We have heard for years about aliens seeking to illegally enter the United States from the south dying in the heat of the desert along the southern border.
This past winter we began to hear about the exact opposite — aliens with dubious or no credentials fleeing from the United States to Canada, and risking freezing to death in the process.
In both cases, the aliens involved lack legal status, both groups seek what they regard as a better life north of the border in question, and both groups face serious risks doing so. One group has had lots of media attention in the States, but there has been little attention paid to (the admittedly much smaller numbers of) those headed toward Canada.
Why would an illegal alien who was safely in the United States go to Canada, an American reader might ask? Why bother when the arrest rate of illegal aliens in the interior of the United States is so low?
I was reminded of all this by a not very fearsome aspect of these movements — up-state New York cabdrivers overcharging some of these northward-bound migrants. According to a newscast by Channel Five in Burlington, Vt., three taxi companies in upstate New York have been charging up to $300 for trips from Plattsburgh, N.Y., to the border, when $50 to $75 would have been appropriate; the cab companies have been fined. Those paying the cabdrivers were presumably illegally in the United States.
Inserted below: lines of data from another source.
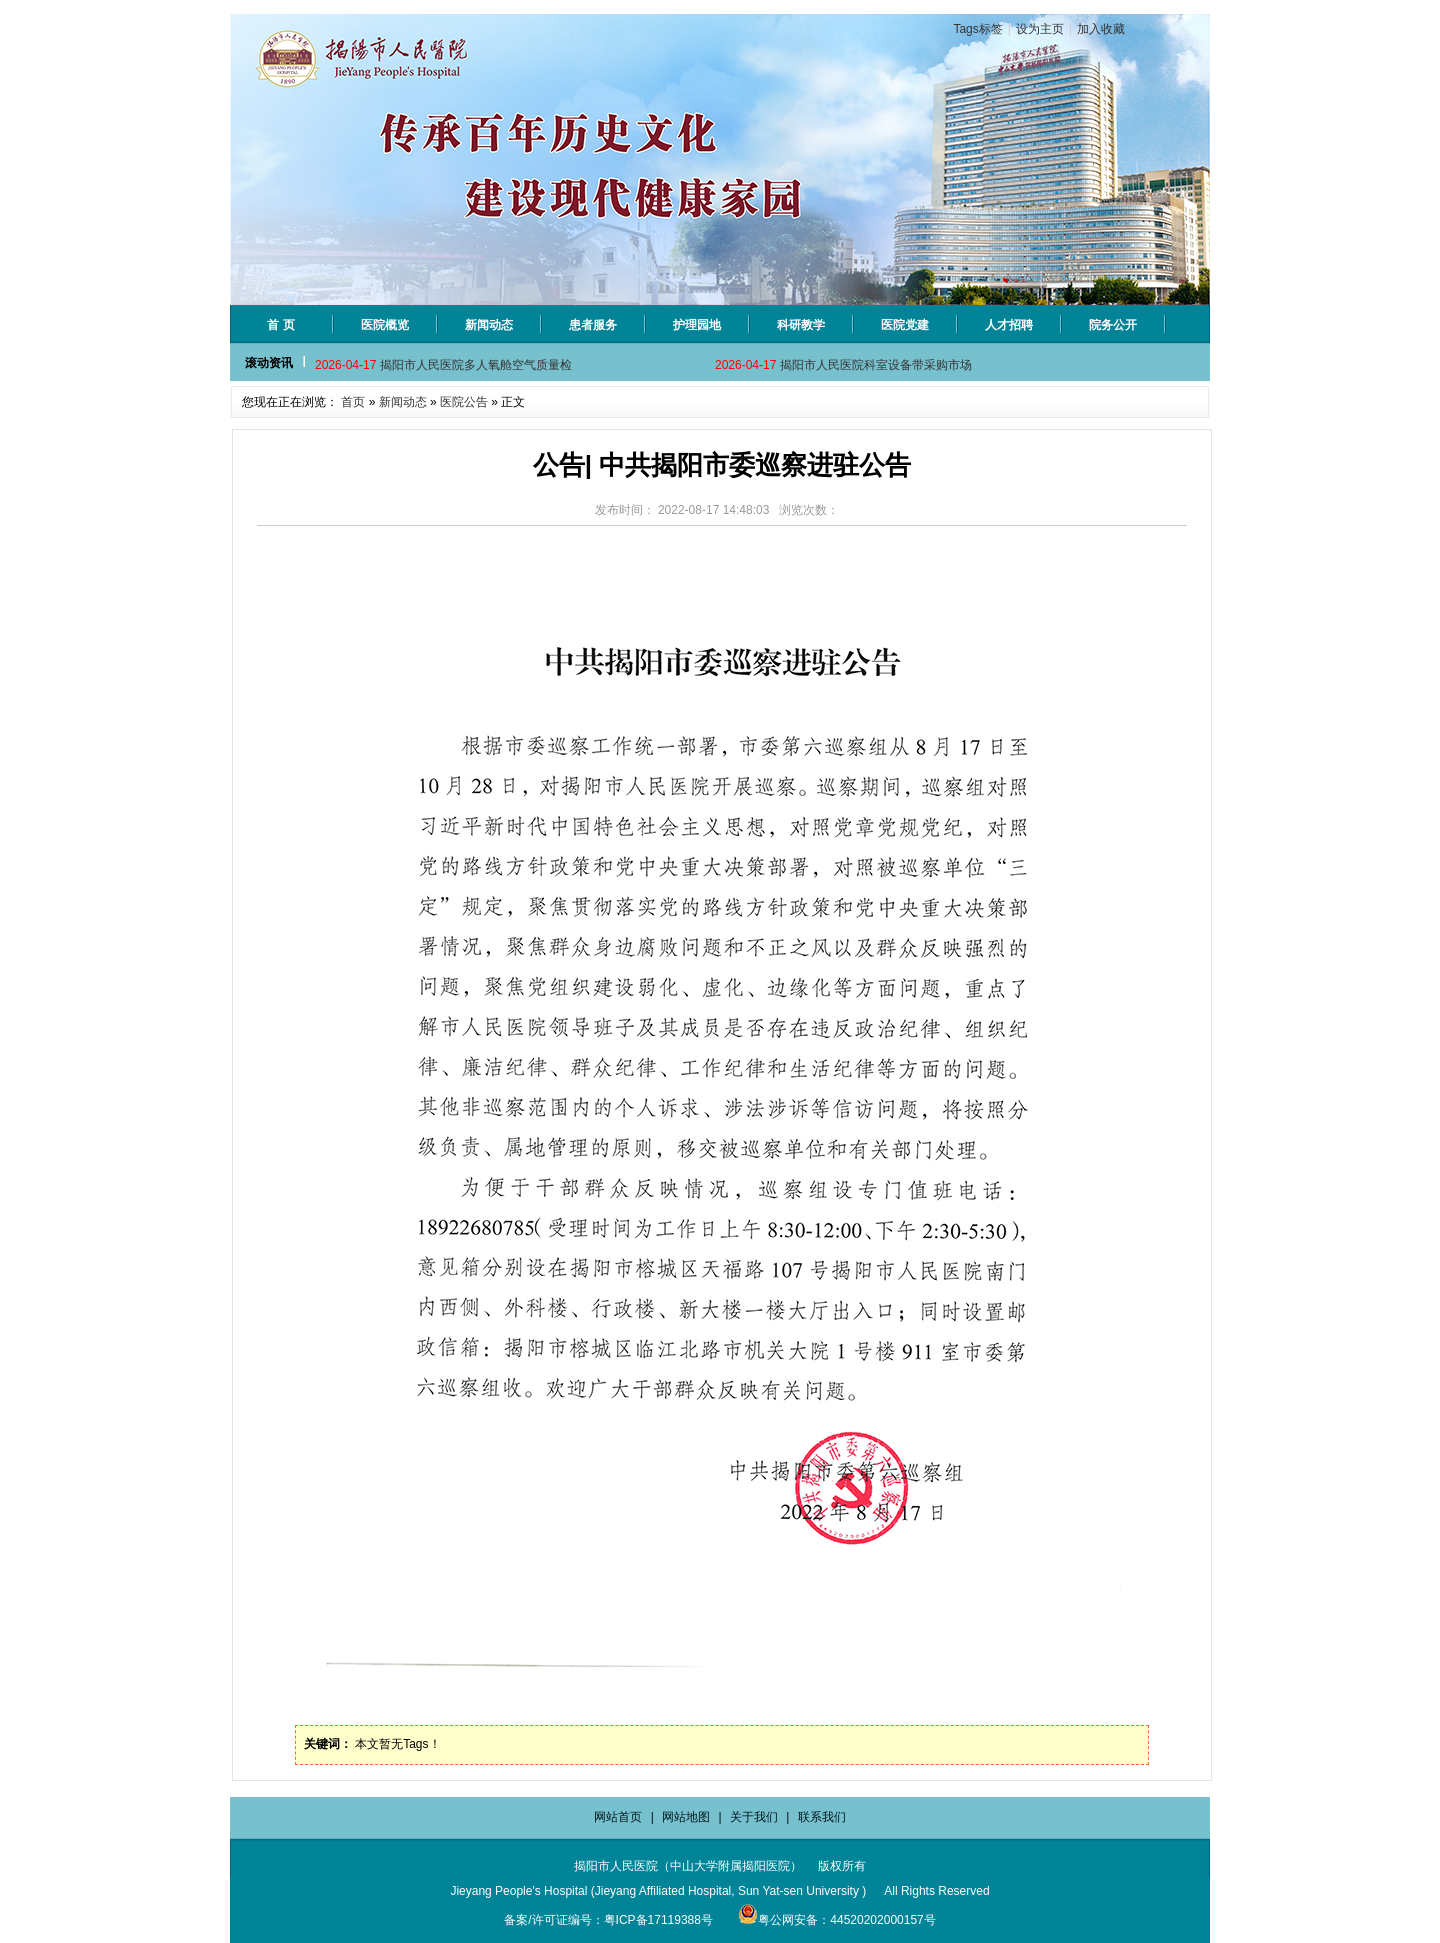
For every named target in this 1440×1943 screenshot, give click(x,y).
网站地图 (686, 1817)
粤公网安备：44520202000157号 (836, 1920)
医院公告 (464, 402)
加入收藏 (1101, 29)
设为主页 (1040, 29)
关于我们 (754, 1817)
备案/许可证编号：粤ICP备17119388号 (608, 1920)
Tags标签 (977, 29)
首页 (353, 402)
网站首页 (618, 1817)
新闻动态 (403, 402)
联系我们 (822, 1817)
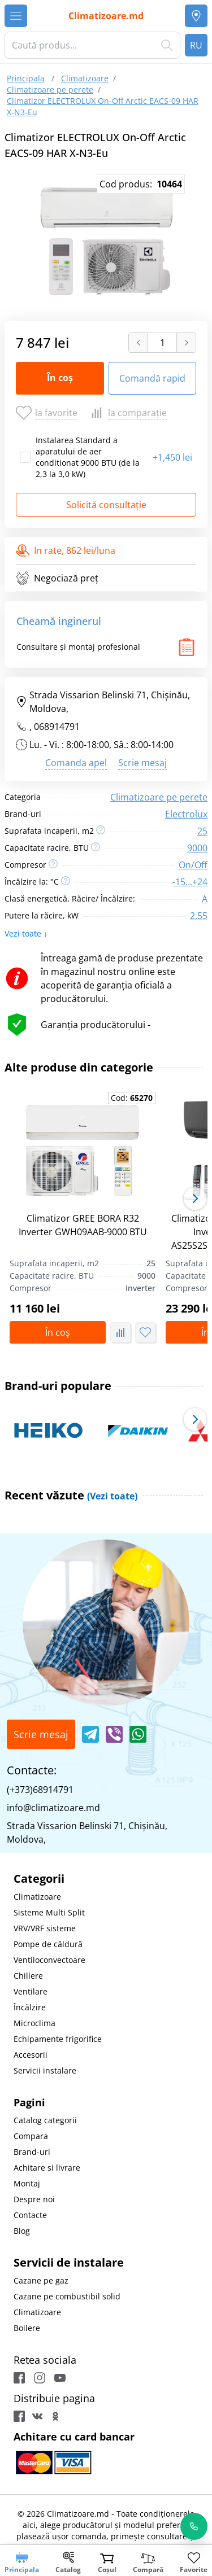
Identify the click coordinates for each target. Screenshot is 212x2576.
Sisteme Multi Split (49, 1912)
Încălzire (30, 2007)
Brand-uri (32, 2151)
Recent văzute (71, 1495)
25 (202, 831)
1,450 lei (172, 457)
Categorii (39, 1878)
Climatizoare (37, 1896)
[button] (195, 1198)
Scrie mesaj (142, 762)
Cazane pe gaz (41, 2280)
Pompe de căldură (48, 1944)
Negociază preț (57, 578)
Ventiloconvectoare (49, 1959)
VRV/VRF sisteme (45, 1928)
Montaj (27, 2183)
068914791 (57, 726)
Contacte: (32, 1770)
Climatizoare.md (106, 16)
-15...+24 (189, 882)
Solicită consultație (106, 504)
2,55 (198, 915)
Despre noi (34, 2199)
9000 (197, 848)
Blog (22, 2230)
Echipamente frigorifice (58, 2038)
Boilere (27, 2328)
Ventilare (30, 1991)
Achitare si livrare (47, 2167)
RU (196, 45)
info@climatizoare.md (53, 1807)
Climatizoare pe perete (158, 797)
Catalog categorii (45, 2120)
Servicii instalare (45, 2070)
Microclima (34, 2023)
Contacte (30, 2215)
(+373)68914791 (40, 1789)
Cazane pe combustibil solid (67, 2296)
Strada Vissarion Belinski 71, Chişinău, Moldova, (103, 702)
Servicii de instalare (69, 2262)
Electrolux (186, 814)
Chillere (28, 1975)
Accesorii (30, 2054)
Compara (31, 2136)
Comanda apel (76, 762)
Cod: (132, 1097)
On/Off (193, 865)
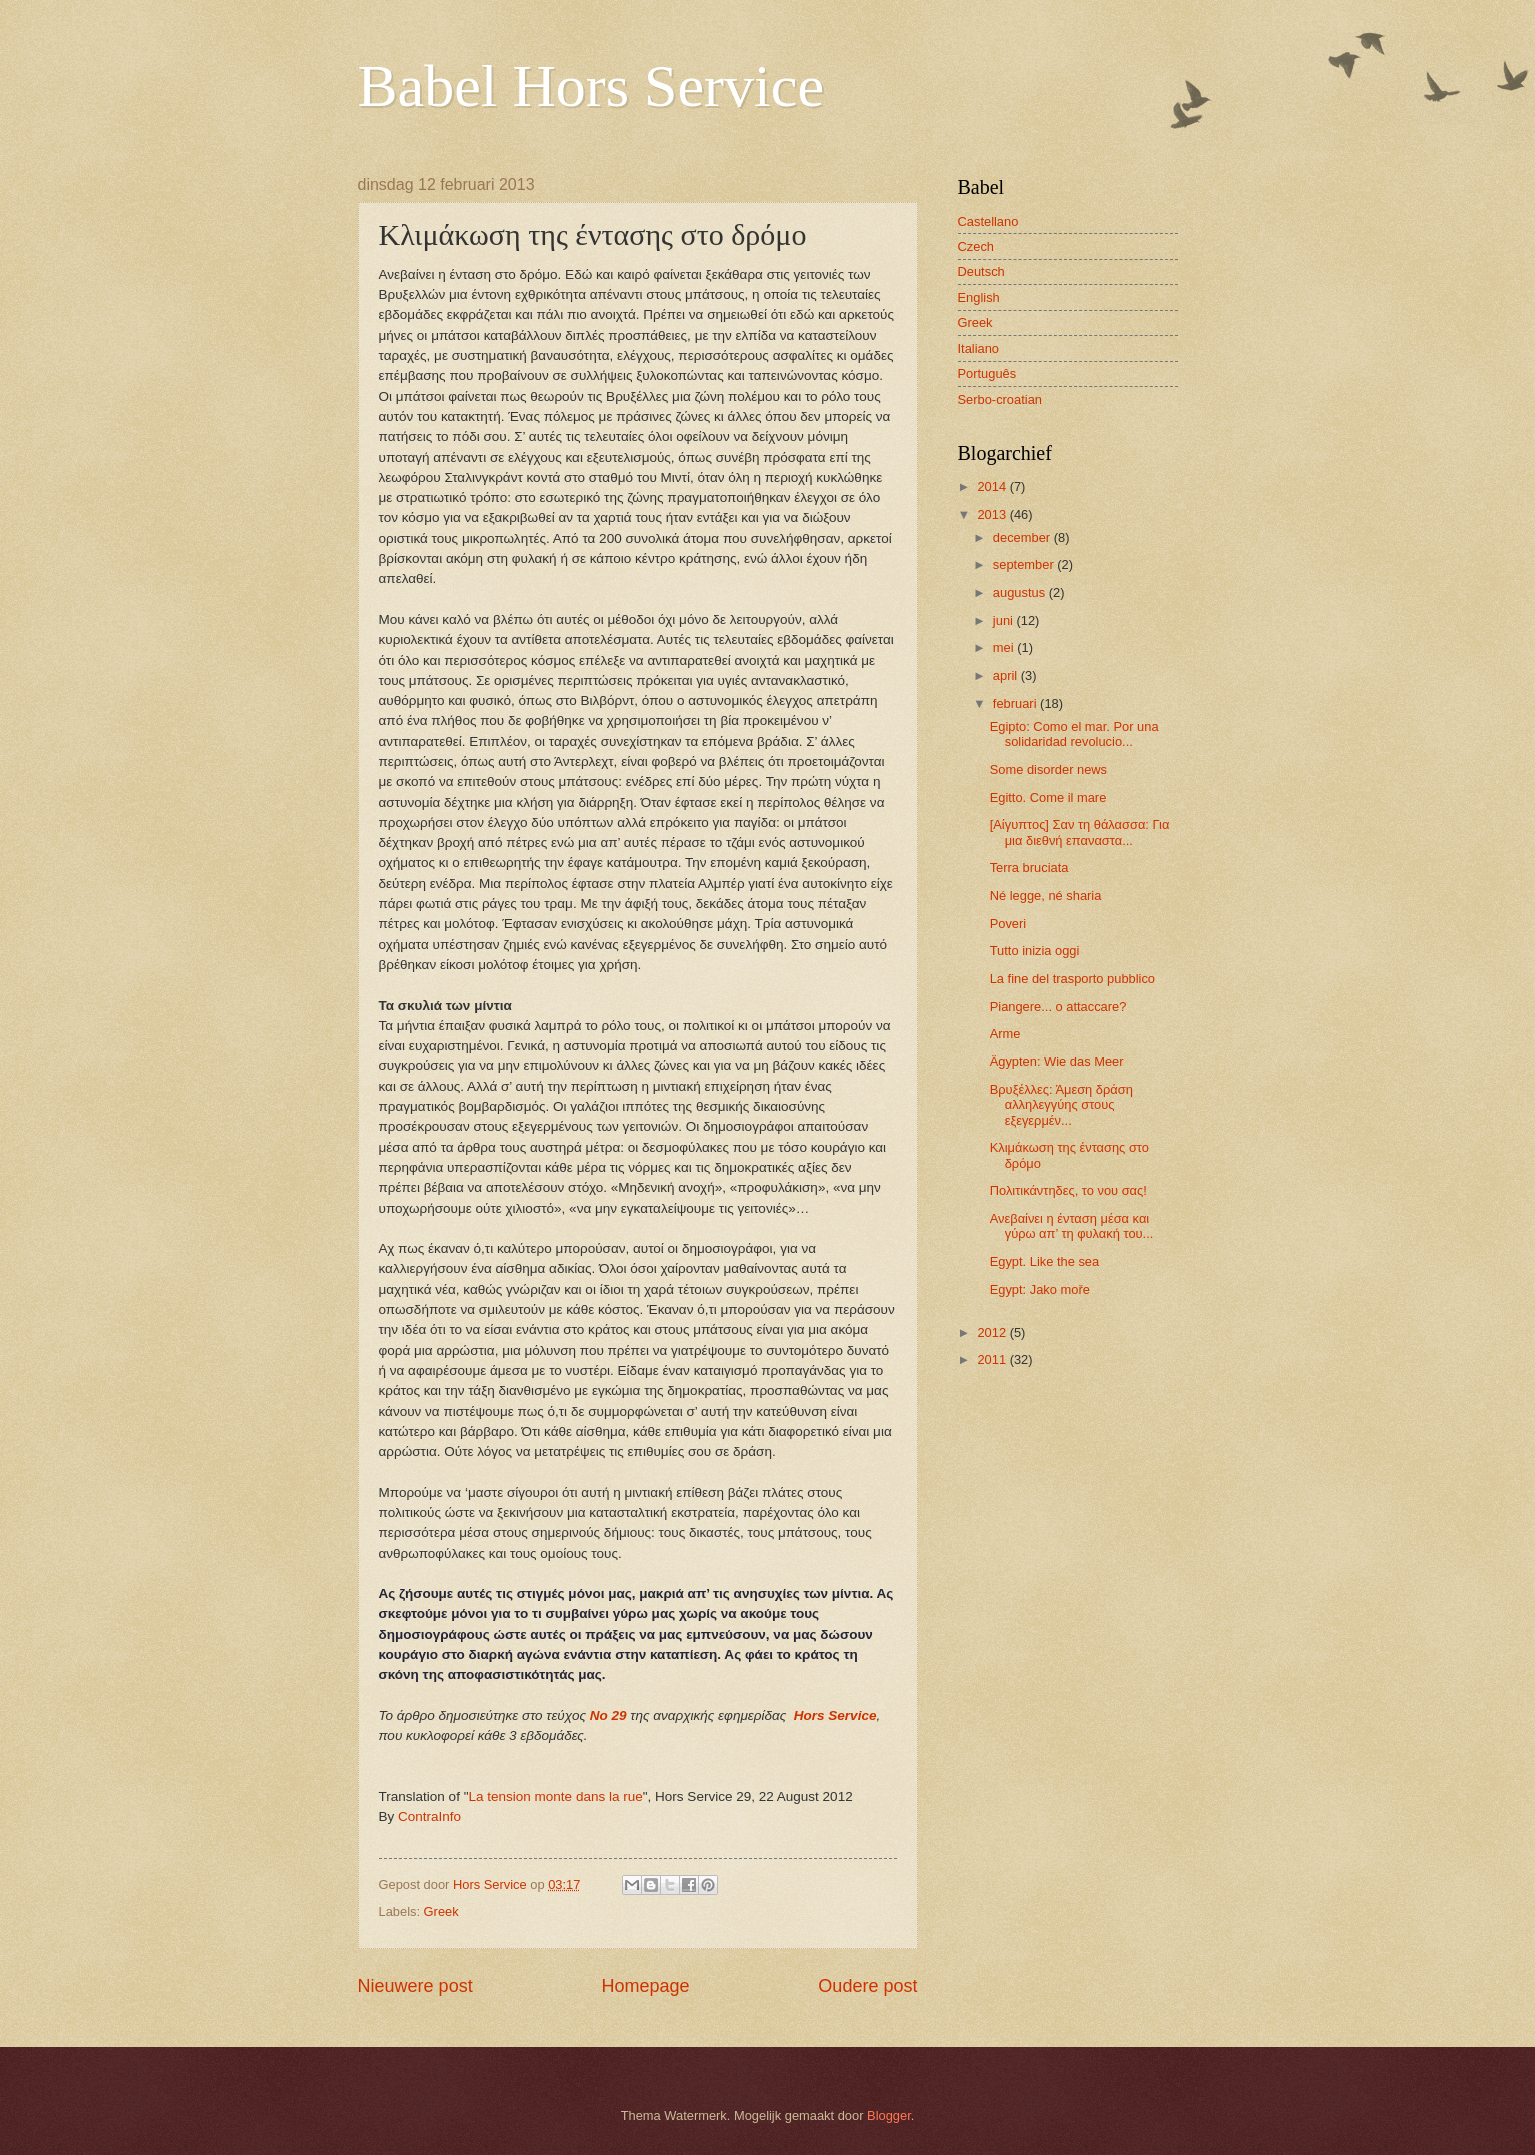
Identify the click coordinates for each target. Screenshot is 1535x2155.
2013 (993, 514)
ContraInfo (429, 1816)
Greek (441, 1911)
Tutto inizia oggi (1035, 950)
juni (1005, 620)
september (1025, 564)
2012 (993, 1332)
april (1007, 675)
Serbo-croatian (1000, 399)
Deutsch (981, 271)
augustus (1021, 592)
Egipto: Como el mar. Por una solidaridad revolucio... (1074, 734)
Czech (976, 246)
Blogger (889, 2115)
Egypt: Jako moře (1040, 1289)
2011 (993, 1359)
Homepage (645, 1986)
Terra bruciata (1029, 867)
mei (1005, 647)
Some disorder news (1048, 769)
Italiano (979, 348)
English (979, 297)
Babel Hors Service (591, 86)
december (1023, 537)
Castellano (988, 221)
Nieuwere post (415, 1986)
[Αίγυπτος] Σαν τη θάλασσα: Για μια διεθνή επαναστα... (1080, 832)
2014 (993, 486)
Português (987, 373)
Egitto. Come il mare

Then, looking at the Canadian press, I found several accounts of this kind of movement in the winter between Minnesota and Manitoba, usually involving people from Somalia, Ghana, and other African nations.
All were seeking refuge in Canada following harrowing walks in the winter — one of the crossers lost all of his fingers and one of his thumbs to the cold weather.
I know it is not nice to blame the victims when things go wrong. And no one can expect most illegal aliens to be astute enough to be aware of the toothless enforcement of the immigration law, but even if they cannot find, or understand, or even know about, apprehension statistics, maybe they can read a thermometer. Maybe they could figure out that waiting until April or May might be a good idea.
Walking north into Canada on a spring day might even be a pleasant experience!